The MSCI world equity index (.MIWD00000PUS) rose 0.22%, while MSCI’s broadest index of Asia-Pacific shares outside Japan gained 1.2% (.MIAPJ0000PUS), nearing a three-month high hit earlier. of the week.
Japan’s Nikkei (.N225) rose 1.2%. Britain’s FTSE (.FTSE) lost 0.2% to an 11-day low, hurt by energy stocks.
Hong Kong’s Hang Seng index (.HSI) jumped 2.3% to a three-month high, with mainland developers (.HSMPI) rising 9.9% to a four-month high. Chinese blue chips (.CSI300) rose 1% to their highest in nearly three months.
The world’s biggest investment banks expect global economic growth to slow further in 2023 after a year troubled by the conflict in Ukraine and rising inflation, triggering one of the fastest tightening cycles in monetary policy in recent times.
The US producer price index for final demand was forecast later on Friday to show a rise of 7.2% in the 12 months to October, up from 8% the previous month, ahead of closely watched data on consumer price inflation next week.
University of Michigan sentiment data is also due later on Friday.
Data on Thursday showed some loosening in the US labor market, with weekly jobless claims rising modestly.

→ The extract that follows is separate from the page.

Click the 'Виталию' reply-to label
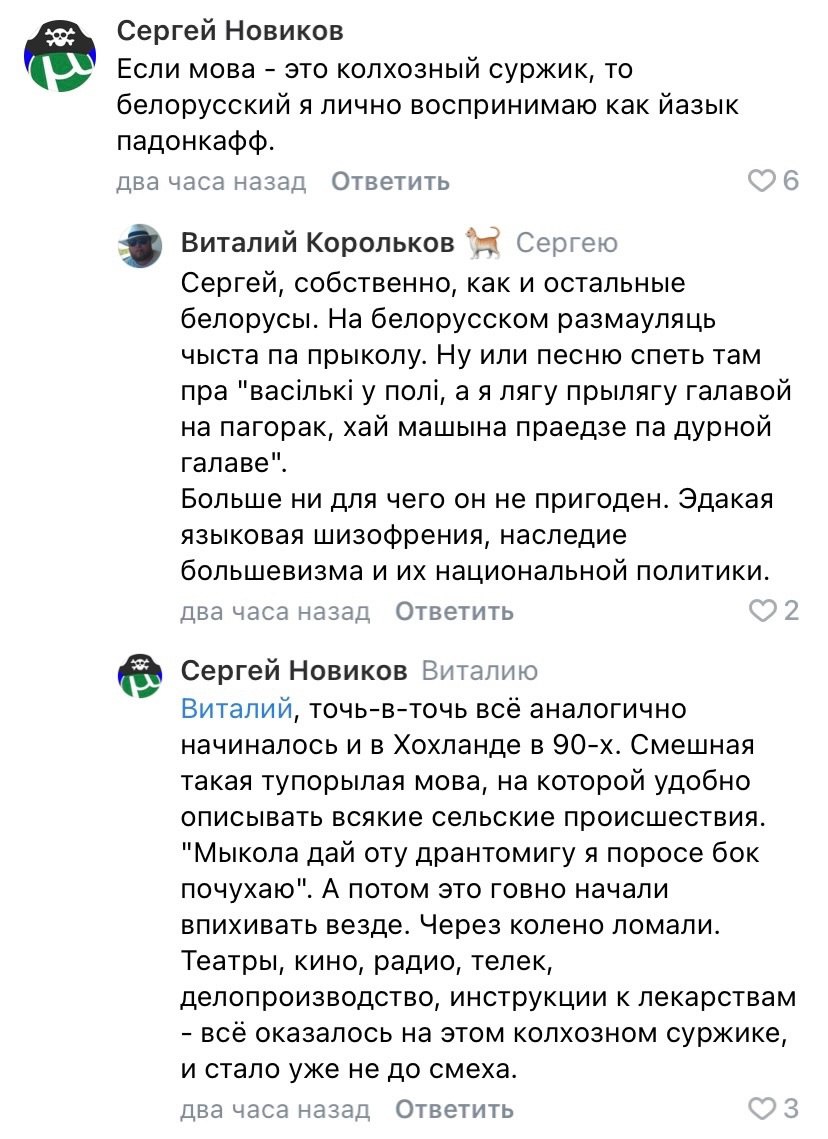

Futures are pricing in a near certain probability that the Fed will slow rate hikes by 50 basis points next week, but the target rate for the US federal funds rate should rise to around 4.9% next May.

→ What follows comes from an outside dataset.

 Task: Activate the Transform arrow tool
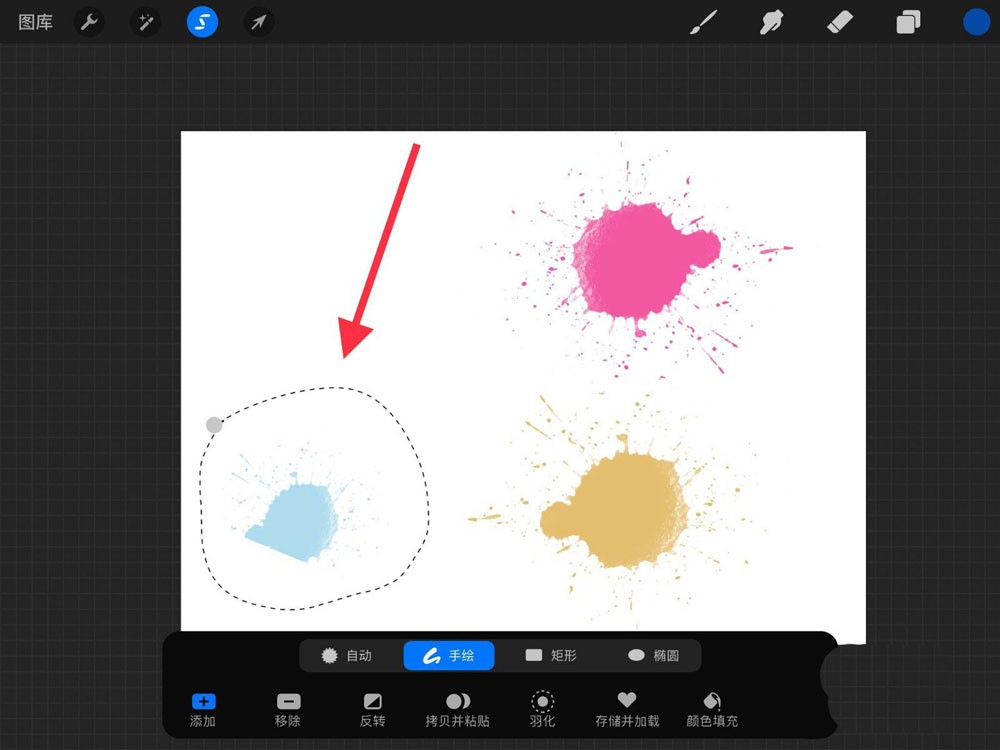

“This slowdown is not a sign that the central bank’s work is nearly done … the slow pace of hikes begins a new phase of the Fed’s tightening cycle,” said Brian Martin, head of G3 economics at ANZ.
“With inflation proving sticky and the labor market still improving, the risks to our 5.00% terminal view are on the upside.”
In addition to the Fed, the European Central Bank and the Bank of England are also scheduled to announce interest rate decisions next week as policymakers continue to tap the brakes on economic growth through stronger rates to prevent high inflation.
The US dollar was steady against a basket of major currencies on Friday. It weakened 0.3% against the Japanese yen to 136.28 yen.
The euro was flat against the greenback at $1.0557, below a recent five-month high of $1.0594.
The yield on benchmark 10-year Treasury notes eased 2 basis points to 3.4760%. The two-year yield weakened 3 bps to 4.28%.
Treasury yields fell to a three-year low earlier in the week on expectations of slower growth or that a recession would prevent a rise in US rates.
German 10-year government bond yields, the benchmark for the euro zone, gained 3 bps to 1.85%.
Commodity prices rallied, with iron ore prices surging 4.7% to a six-month high amid hopes that demand from China would improve.
Oil was steady as the shutdown of a major Canada-to-US crude pipeline disrupted supplies, but both benchmarks headed for a week of losses on concerns of slowing global demand growth.
US West Texas Intermediate (WTI) crude futures fell 0.1% to $71.43 a barrel, while Brent crude was steady at $76.09 a barrel.
Spot gold rose 0.1% to $1791.59 per ounce.
Editing by Jacqueline Wong, Kim Coghill and Simon Cameron-Moore
Our Standards: The Thomson Reuters Trust Principles.